The difference between anxiety and excitement is: 1) how you breathe, and 2) how you think.

Anxiety has three components:

  1. Physical sensations (what you feel in your body)
  2. Behavioral (how you act)
  3. Cognitive (how you think)

Each of these three components can be changed. Stress will manifest itself in different ways; it’s what you do about it that counts! And mindfulness practice has direct application to each of these three components.

Stress results from how the body and mind together experience the pain and challenges of life. Whether pain is physical or emotional, the way of coping with it is the same.

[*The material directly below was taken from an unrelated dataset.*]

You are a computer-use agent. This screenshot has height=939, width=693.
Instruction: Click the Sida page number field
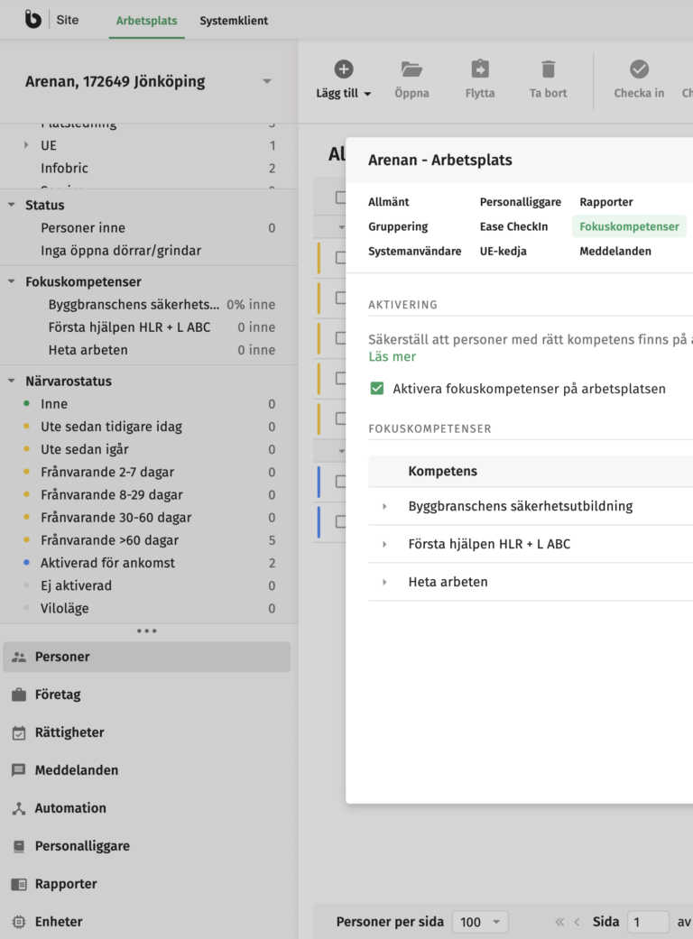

From a mindfulness perspective, the idea is not to run away from our pain or avoid it, because that would just keep it bottled up and festering, or even escalating.  Rather, by fully facing our pain, physical or emotional, we have the opportunity to accept it by not fighting it any longer. If we fight the pain, it fights back.  But if we allow the pain to just be, and do so in a compassionate, gentle, loving way, we create space for things to change; to be more in the flow.  And from this standpoint, the pain, too, may change or flow.  By accepting it, we’re no longer holding on to it, but allowing it to be freed, and to be transformed.  By letting our pain just be, it allows us to let it go.